WHAT TO WORK ON: Filter the data for "Given" and copy matching lines.

──────────

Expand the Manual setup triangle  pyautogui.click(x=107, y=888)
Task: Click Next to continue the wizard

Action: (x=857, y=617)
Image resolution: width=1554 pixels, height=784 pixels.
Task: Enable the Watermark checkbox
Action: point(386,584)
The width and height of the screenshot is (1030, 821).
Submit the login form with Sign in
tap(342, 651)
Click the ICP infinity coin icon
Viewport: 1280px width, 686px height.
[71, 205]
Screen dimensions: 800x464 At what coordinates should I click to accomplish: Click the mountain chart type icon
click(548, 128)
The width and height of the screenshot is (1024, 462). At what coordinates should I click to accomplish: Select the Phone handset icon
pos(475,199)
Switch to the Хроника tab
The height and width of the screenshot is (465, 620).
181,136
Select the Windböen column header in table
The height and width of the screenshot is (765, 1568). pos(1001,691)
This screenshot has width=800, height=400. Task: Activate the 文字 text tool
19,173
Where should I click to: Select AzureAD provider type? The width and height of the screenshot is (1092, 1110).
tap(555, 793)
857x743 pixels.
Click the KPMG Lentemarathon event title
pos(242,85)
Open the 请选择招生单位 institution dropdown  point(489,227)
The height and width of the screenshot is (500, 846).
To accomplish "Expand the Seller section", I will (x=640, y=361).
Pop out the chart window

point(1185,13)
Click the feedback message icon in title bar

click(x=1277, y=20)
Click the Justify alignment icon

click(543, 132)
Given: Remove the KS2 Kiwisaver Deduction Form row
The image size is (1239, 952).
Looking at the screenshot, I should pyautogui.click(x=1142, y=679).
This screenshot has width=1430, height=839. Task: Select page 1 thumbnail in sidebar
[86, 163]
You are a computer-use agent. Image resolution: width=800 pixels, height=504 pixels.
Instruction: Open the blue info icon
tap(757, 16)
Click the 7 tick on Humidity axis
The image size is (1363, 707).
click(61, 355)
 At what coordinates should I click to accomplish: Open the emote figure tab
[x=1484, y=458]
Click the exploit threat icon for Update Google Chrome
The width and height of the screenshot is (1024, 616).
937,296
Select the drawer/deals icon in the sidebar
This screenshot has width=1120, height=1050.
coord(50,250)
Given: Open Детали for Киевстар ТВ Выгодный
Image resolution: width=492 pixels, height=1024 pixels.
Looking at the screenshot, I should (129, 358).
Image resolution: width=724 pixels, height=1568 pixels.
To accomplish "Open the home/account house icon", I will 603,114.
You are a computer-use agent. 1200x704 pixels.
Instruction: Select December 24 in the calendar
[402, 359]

──────────

SOLVED EXERCISE:
Given: Remove the KS2 Kiwisaver Deduction Form row
Given: Open Детали for Киевстар ТВ Выгодный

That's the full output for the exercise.